Trained in mathematics and physics, Fisher emerged as the greatest single contributor to the new disciplines of statistics and genetics and the mathematical theory of evolution. He did fundamental work in statistical inference, and developed the theory and methodology of experimental design, including the analysis of variance. Through his books Statistical Methods for Research Workers (1925), The Design of Experiments (1935), and Statistical Methods and Scientific Inference (1956), he created the path for modern inquiry in agronomy, anthropology, astronomy, bacteriology, botany, economics, forestry, genetics, meteorology, psychology, and public health. His breeding experiments with plants and animals and his mathematical research in genetics led to the publication of his classic work, The Genetical Theory of Natural Selection (1930), in which he showed Mendel's laws of inheritance to be the essential mechanism for Darwin's theory of evolution.

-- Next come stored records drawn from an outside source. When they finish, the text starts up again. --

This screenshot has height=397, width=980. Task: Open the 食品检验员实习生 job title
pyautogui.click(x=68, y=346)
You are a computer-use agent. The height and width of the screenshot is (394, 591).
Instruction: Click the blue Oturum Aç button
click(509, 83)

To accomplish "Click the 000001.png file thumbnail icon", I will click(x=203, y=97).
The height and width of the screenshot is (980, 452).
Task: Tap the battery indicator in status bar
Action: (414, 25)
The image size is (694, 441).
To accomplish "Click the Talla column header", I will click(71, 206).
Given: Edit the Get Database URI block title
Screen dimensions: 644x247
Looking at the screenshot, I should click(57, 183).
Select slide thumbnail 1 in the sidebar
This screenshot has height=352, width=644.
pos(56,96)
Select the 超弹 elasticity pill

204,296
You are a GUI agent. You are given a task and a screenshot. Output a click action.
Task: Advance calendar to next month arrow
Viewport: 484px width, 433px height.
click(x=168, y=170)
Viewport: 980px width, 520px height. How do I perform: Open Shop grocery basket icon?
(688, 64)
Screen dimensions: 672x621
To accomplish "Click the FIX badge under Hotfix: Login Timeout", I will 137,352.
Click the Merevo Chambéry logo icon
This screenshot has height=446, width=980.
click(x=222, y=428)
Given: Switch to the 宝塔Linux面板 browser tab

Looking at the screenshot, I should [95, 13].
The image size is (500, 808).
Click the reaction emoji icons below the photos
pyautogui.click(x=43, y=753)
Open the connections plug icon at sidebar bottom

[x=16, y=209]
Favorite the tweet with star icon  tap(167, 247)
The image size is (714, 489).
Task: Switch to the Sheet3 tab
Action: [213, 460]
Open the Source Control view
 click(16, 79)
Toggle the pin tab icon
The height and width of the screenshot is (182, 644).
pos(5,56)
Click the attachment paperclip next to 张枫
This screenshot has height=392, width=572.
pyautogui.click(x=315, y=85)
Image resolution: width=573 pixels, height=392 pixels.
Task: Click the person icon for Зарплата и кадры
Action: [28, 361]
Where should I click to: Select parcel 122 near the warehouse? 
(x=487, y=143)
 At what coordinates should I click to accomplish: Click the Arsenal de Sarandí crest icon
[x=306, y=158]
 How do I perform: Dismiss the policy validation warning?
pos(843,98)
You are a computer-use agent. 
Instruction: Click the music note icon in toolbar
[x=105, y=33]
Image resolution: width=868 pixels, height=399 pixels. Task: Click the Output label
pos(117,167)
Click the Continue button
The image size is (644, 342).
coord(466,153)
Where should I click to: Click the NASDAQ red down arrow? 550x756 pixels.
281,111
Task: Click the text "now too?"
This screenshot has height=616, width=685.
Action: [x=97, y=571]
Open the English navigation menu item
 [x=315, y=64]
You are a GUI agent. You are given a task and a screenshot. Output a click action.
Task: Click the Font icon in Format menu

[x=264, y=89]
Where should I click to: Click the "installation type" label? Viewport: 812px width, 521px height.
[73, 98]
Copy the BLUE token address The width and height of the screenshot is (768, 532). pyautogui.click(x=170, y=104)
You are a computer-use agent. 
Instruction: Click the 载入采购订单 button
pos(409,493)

Egon Pearson collaborated with the Russian-born mathematician Jerzy Neyman (1894–1981) to formulate what is now the classical (Neyman-Pearson) theory of hypothesis testing, published in 1928. This is the theory used across a wide range of disciplines, providing what some call the null hypothesis method. Neyman left London in 1937 to become a strong force in establishing the field in the United States. Another major contributor to American statistics was the Hungarian-born mathematician Abraham Wald (1902–1950), founder of statistical decision theory and sequential analysis.
STATISTICS AND PHILOSOPHY. Statistical developments in the eighteenth century were intertwined with natural theology, because for many the observed stable patterns of long-run frequencies implied intelligent design in the universe. For Florence Nightingale in the nineteenth century, the study of statistics was the way to gain insight into the divine plan.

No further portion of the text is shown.